Activity → Identify and copy all lines of the material where the string "agent" is found.

Data section →
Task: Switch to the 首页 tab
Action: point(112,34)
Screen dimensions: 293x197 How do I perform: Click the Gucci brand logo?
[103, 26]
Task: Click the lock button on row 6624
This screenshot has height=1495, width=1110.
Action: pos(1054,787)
==
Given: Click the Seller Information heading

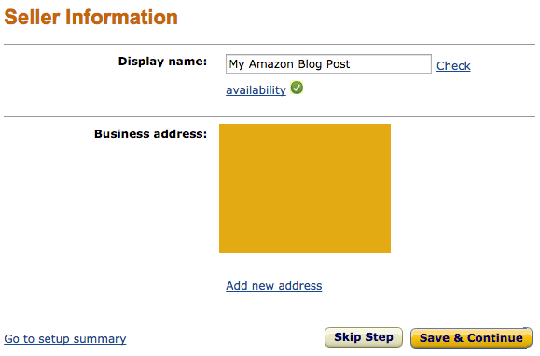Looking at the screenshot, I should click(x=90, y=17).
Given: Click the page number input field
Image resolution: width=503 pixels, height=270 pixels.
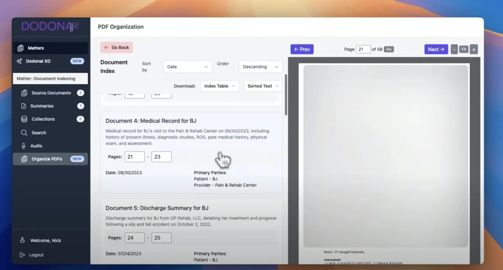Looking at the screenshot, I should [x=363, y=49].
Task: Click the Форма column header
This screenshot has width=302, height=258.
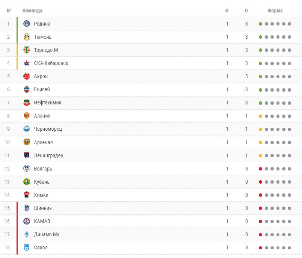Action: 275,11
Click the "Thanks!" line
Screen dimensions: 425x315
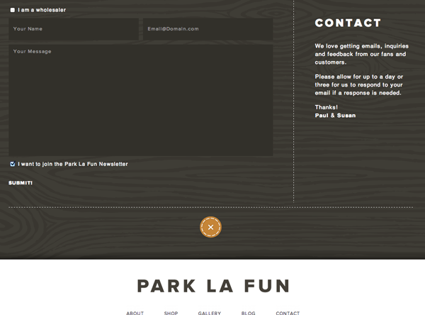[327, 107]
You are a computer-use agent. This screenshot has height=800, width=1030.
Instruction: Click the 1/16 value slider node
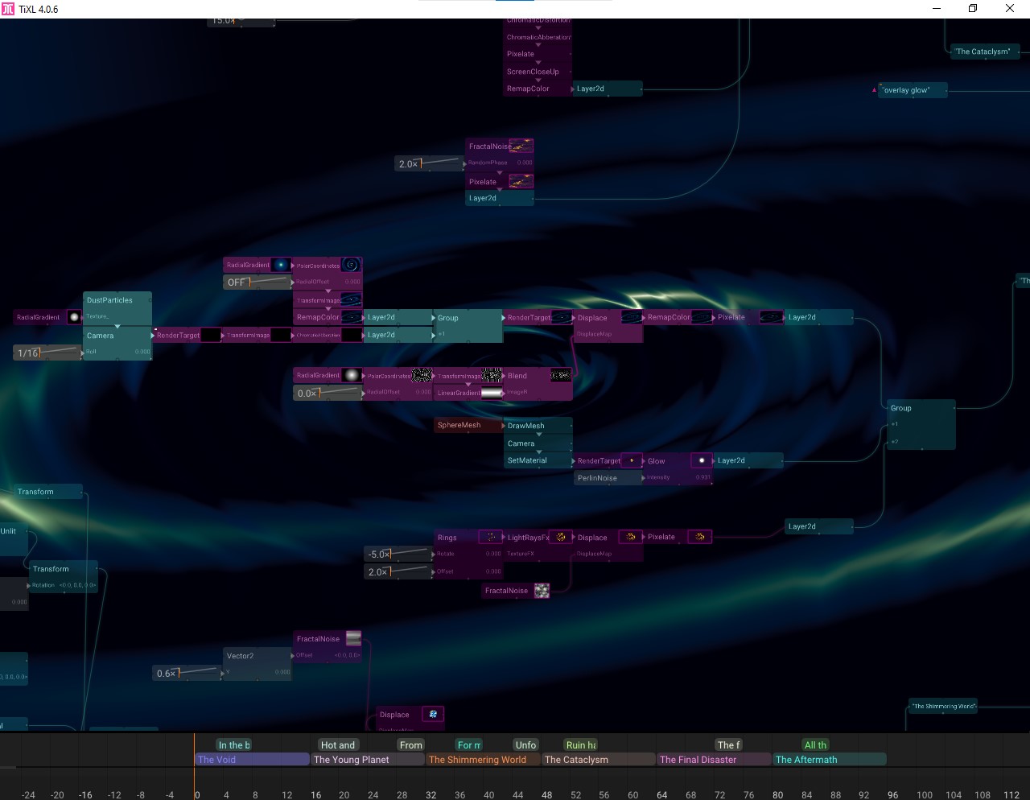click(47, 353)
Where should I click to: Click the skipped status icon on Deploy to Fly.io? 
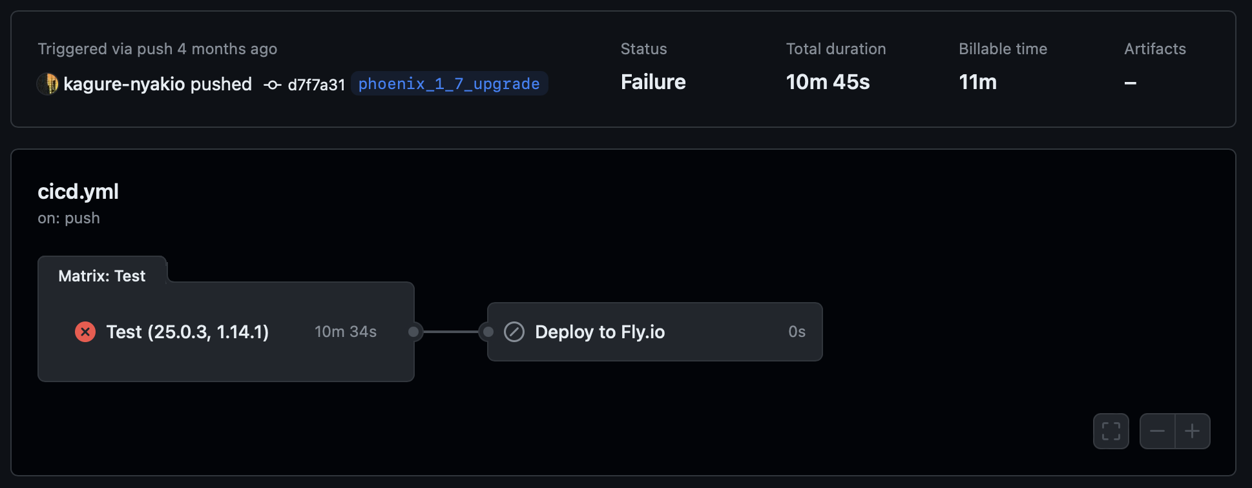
...
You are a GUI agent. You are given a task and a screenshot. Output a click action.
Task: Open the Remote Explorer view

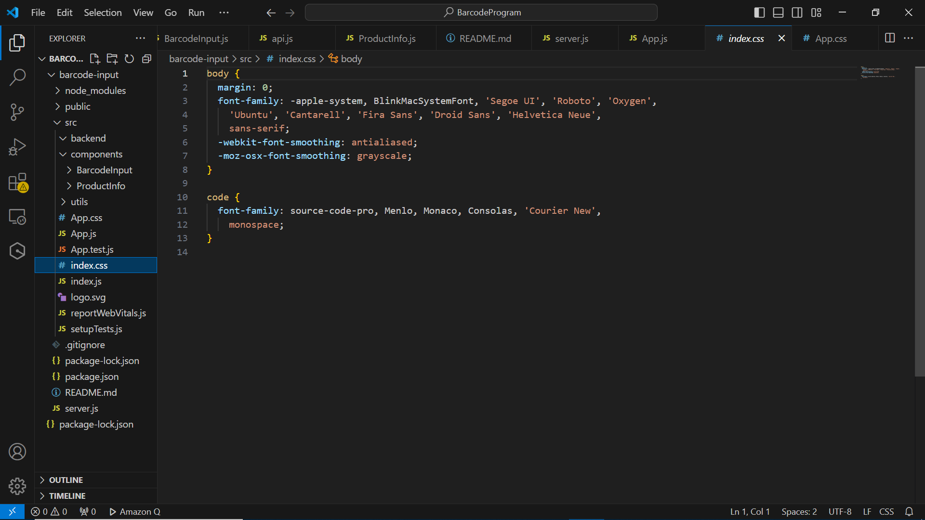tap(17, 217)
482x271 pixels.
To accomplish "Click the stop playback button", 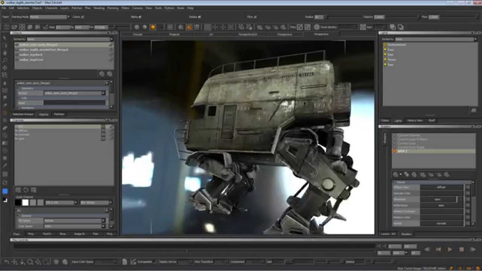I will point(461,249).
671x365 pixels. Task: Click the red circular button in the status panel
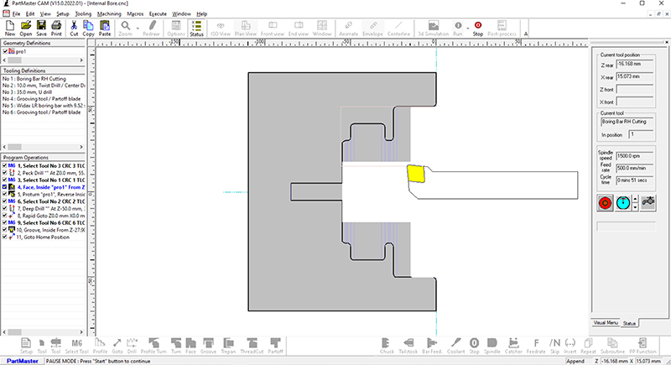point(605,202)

Response to this task →
You are a computer-use agent. This screenshot has height=800, width=1030.
You are a GUI agent. You are given a task and a screenshot. Output a click action.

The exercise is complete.